Bartholomew R E
Department of Anthropology and Sociology, University of Malaya, Kuala Lumpur.
Psychol Med. 1994 May;24(2):281-306. doi: 10.1017/s0033291700027288.
This study questions the widely held assumption that the phenomenon known as mass psychogenic illness (MPI) exists per se in nature as a psychiatric disorder. Most MPI studies are problematical, being descriptive, retrospective investigations of specific incidents which conform to a set of pre-existing symptom criteria that are used to determine the presence of collective psychosomatic illness. Diagnoses are based upon subjective, ambiguous categories that reflect stereotypes of female normality which assume the presence of a transcultural disease or disorder entity, underemphasizing or ignoring the significance of episodes as culturally conditioned roles of social action. Examples of this bias include the mislabelling of dancing manias, tarantism and demonopathy in Europe since the Middle Ages as culture-specific variants of MPI. While 'victims' are typified as mentally disturbed females possessing abnormal personality characteristics who are exhibiting cathartic reactions to stress, it is argued that episodes may involve normal, rational people who possess unfamiliar conduct codes, world-views and political agendas that differ significantly from those of Western-trained investigators who often judge these illness behaviours independent of their local context and meanings.

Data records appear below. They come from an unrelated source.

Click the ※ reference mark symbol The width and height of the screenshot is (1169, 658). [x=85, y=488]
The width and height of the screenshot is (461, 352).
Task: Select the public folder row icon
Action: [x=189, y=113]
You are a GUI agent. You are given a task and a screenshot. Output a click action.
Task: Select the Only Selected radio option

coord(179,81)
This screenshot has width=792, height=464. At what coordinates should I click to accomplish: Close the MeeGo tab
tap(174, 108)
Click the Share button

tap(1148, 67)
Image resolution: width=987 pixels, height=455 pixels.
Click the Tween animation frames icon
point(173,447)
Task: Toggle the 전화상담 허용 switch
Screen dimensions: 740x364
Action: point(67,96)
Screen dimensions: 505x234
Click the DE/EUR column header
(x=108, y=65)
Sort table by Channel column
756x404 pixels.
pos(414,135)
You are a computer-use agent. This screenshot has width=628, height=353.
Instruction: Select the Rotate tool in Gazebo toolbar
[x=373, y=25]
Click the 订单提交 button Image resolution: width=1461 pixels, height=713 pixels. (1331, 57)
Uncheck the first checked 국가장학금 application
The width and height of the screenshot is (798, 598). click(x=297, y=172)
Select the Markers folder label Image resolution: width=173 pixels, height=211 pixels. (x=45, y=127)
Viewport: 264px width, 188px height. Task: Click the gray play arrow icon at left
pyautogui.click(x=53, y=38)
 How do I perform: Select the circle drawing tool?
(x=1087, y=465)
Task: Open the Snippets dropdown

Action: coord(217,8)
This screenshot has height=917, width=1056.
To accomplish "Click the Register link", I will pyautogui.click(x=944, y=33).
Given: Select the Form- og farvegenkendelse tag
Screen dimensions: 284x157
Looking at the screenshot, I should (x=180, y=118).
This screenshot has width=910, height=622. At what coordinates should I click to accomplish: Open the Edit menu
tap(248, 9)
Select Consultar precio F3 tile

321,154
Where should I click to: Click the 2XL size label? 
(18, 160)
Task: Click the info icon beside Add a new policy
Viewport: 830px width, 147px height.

本研究对一种广泛持有的假设提出了质疑,该假设认为被称为群体性心因性疾病(MPI)的现象本身作为一种精神疾病存在于自然之中。大多数MPI研究存在问题,它们是对符合一组预先存在的症状标准的特定事件进行描述性、回顾性调查,这些标准用于确定集体身心疾病的存在。诊断基于主观、模糊的类别,这些类别反映了女性正常状态的刻板印象,假定存在一种跨文化的疾病或障碍实体,而忽视或忽略了这些事件作为社会行为的文化条件作用的重要性。这种偏见的例子包括自中世纪以来欧洲将舞蹈狂、毒蛛症和魔症误称为MPI的特定文化变体。虽然“受害者”被典型地描述为具有异常人格特征的精神错乱女性,她们正在对压力做出宣泄反应,但有人认为,这些事件可能涉及正常、理性的人,他们拥有与西方训练的调查人员截然不同的行为准则、世界观和政治议程,而西方训练的调查人员往往在不考虑当地背景和意义的情况下判断这些疾病行为。